Estos problemas (descuido en la filmación, mal empleo de la música) vienen acompañados de otra carencia, que no es otra que la excesiva concentración en la persecución y liberación de la doctora por parte de su marido, sin que se llegue a reflejar en ningún momento los pasos que ONU u OMS dan para encontrar a dos de sus médicos desaparecidos, sin que se muestre el impacto que su desaparición y que el conocimiento de que la estructura del tráfico de personas subsiste siglos después de su presunta erradicación tiene a nivel internacional y, especialmente, al papel que las autoridades puedan tener en el rescate de ambos. Por otra parte, llama la atención, negativamente, que para que el drama estalle los protagonistas tengan que ser occidentales, u occidentalizados, y que se abandone la cuestión cuando de africanos se trata. Evidentemente, se busca la identificación del público destinatario con el drama de los protagonistas, a los que debe parecerse cultural y sociológicamente para que esa identificación sea posible, pero se echa de menos una mayor profundidad en el tratamiento de cómo el problema de la esclavitud afecta a la población autóctona, así como una exposición de los antecedentes históricos que facilitarían la contextualización del film, tanto en el momento de su estreno como en la actualidad.

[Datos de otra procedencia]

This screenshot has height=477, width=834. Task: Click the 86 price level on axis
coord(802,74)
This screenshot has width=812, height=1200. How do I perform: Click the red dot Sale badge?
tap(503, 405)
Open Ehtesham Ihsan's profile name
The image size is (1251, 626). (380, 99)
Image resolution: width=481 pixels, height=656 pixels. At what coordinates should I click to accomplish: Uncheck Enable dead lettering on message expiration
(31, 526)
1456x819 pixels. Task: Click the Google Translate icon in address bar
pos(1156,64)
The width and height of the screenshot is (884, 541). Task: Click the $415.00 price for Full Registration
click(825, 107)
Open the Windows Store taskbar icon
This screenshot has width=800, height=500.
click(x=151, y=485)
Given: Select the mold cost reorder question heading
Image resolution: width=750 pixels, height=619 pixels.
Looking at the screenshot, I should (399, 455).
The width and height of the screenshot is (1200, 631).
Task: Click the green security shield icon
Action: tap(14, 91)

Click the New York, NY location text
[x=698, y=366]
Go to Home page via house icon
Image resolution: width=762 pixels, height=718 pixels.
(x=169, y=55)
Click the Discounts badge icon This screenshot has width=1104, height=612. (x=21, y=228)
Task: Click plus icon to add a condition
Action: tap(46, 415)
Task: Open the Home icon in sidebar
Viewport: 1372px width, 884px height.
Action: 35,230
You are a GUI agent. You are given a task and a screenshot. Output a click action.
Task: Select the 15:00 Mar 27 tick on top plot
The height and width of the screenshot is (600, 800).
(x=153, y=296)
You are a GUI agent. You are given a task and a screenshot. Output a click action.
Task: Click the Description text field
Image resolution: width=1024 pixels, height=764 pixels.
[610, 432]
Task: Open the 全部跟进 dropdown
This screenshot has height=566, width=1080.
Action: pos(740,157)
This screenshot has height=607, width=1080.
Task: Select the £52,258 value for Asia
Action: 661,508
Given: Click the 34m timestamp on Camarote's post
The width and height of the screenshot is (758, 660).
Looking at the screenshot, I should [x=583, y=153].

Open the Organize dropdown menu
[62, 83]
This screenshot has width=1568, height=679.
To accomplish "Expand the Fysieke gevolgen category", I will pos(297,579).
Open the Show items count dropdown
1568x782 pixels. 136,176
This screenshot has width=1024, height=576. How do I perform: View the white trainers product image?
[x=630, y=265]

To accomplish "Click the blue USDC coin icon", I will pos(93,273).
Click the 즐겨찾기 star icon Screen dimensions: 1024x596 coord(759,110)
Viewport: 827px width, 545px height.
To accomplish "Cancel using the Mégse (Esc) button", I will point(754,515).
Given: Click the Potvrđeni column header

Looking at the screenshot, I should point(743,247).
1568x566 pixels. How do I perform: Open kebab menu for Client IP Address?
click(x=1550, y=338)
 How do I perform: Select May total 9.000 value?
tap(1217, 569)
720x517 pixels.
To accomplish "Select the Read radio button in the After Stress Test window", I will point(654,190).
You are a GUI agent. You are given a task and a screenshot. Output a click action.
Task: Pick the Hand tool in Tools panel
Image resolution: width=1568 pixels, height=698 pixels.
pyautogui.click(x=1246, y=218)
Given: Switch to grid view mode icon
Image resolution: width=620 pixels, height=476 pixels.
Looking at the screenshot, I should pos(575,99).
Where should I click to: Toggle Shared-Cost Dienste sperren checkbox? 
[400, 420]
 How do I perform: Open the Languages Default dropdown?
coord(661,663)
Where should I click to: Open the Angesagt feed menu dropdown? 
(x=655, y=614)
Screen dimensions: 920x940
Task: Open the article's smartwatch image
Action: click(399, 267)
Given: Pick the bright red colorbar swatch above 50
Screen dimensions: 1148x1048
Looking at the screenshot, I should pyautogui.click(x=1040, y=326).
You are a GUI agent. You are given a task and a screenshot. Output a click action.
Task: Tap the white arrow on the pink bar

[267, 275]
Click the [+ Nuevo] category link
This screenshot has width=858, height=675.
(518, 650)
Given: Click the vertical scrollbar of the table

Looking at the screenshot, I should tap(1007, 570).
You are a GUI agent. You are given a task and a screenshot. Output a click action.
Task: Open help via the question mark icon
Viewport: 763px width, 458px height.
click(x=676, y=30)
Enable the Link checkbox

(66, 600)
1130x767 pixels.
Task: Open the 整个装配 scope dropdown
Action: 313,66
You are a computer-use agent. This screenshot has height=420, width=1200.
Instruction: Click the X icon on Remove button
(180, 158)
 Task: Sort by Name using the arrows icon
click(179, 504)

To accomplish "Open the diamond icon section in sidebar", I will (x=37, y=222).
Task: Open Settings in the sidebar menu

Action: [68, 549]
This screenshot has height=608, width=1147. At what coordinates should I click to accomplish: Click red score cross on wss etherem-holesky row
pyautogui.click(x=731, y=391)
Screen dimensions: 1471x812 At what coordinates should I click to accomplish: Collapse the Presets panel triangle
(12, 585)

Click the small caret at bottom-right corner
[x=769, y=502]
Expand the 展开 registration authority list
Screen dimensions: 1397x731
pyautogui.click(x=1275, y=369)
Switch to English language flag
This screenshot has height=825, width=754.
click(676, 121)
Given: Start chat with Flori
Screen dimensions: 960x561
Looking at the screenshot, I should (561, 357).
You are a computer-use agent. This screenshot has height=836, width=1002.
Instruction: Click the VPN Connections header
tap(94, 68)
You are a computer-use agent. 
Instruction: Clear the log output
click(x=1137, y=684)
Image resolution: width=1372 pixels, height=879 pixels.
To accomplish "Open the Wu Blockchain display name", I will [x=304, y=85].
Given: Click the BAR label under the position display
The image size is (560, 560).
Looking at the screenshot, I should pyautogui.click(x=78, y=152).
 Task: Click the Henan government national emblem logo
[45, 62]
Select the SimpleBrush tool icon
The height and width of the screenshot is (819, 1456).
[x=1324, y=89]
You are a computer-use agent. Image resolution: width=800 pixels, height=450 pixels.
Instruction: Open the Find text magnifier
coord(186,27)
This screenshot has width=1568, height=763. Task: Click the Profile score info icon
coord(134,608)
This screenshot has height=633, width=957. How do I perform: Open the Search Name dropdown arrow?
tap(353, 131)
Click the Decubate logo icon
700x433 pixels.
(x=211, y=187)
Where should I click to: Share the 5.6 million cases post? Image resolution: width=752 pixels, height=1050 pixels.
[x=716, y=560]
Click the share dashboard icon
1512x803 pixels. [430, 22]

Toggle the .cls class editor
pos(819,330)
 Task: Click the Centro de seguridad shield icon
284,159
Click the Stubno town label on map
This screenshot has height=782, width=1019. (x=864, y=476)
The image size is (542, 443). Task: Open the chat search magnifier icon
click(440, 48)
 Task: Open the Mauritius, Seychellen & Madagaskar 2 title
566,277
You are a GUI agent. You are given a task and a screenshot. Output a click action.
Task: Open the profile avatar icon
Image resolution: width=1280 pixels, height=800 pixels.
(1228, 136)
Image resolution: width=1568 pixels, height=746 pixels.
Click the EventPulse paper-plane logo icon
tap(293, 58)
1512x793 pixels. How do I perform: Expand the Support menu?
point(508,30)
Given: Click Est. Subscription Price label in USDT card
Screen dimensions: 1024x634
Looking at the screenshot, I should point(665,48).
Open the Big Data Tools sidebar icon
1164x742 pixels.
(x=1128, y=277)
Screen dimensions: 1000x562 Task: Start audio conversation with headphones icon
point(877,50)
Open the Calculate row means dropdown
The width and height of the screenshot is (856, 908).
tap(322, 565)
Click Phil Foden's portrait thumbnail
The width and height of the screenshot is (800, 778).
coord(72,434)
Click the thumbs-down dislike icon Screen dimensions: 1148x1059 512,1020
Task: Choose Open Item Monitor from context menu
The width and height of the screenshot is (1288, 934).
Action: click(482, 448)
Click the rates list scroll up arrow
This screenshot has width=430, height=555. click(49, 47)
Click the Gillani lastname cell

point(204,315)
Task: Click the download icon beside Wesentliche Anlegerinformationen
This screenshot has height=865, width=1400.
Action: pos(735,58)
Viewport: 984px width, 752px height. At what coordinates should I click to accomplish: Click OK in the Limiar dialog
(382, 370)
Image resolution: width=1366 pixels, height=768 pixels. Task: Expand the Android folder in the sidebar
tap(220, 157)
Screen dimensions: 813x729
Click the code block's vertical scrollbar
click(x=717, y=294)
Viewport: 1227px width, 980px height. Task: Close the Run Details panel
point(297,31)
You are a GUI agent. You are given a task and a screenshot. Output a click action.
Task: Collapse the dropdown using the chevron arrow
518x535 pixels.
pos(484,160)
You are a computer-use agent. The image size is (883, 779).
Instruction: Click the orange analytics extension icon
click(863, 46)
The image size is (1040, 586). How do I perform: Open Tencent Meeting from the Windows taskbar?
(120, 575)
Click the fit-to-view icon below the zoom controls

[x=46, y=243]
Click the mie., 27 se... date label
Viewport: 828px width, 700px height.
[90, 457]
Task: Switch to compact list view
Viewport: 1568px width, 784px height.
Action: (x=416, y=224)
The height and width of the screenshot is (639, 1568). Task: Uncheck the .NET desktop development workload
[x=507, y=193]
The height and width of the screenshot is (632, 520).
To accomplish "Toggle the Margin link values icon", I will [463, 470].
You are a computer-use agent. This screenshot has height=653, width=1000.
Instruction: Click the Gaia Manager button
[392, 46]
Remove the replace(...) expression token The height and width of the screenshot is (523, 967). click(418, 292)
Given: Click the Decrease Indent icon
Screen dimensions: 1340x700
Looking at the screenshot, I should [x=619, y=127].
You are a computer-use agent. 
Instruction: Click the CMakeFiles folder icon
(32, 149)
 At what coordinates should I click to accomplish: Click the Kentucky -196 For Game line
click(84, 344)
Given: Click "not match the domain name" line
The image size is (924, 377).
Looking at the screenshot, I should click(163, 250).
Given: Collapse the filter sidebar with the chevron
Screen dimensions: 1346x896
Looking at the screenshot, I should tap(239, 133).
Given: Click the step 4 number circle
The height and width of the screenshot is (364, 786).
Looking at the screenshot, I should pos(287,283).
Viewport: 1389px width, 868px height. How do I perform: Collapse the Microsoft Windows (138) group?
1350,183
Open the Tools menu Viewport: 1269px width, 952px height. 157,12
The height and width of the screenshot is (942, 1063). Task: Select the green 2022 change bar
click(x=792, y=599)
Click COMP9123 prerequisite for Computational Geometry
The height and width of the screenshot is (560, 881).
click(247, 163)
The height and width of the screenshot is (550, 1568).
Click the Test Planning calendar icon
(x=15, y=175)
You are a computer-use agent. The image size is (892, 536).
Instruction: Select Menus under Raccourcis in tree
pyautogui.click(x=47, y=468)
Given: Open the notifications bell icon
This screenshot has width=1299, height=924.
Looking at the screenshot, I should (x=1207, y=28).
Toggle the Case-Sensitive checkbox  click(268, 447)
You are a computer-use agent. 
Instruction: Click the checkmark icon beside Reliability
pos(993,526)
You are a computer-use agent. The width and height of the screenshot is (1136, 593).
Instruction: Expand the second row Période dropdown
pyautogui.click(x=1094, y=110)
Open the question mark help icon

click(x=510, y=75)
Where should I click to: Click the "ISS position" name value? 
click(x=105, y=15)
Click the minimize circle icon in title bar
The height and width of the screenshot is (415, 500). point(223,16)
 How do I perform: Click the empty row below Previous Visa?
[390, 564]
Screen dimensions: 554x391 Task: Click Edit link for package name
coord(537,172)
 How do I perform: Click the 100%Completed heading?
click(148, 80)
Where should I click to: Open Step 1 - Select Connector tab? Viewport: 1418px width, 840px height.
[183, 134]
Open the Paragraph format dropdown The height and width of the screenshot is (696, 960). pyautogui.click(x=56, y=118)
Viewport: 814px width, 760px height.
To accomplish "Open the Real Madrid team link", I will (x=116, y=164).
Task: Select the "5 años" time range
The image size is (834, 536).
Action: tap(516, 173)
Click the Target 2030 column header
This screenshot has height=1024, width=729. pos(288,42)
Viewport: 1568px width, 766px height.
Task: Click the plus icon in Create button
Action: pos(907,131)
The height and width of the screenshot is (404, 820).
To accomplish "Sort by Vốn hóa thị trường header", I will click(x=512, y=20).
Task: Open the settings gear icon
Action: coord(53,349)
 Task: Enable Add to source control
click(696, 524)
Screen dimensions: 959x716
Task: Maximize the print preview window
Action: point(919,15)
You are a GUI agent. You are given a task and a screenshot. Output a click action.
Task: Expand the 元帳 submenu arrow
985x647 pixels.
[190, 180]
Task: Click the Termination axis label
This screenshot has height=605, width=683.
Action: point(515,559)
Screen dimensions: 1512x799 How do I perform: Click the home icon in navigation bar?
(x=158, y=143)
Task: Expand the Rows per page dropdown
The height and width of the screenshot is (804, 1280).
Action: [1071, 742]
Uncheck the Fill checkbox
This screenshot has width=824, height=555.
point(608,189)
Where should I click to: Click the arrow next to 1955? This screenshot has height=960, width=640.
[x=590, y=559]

Dejando estos detalles aparte, el visionado de Ashanti puede resultar interesante para quienes deseen contemplar un producto curioso del cine de los setenta, tanto por temática como por su heterogéneo reparto, así como por su tema, más vigente de lo que nos gustaría en pleno siglo XXI, por más que esté tratado con superficialidad y sin llevar sus posibles ramificaciones hasta las últimas consecuencias.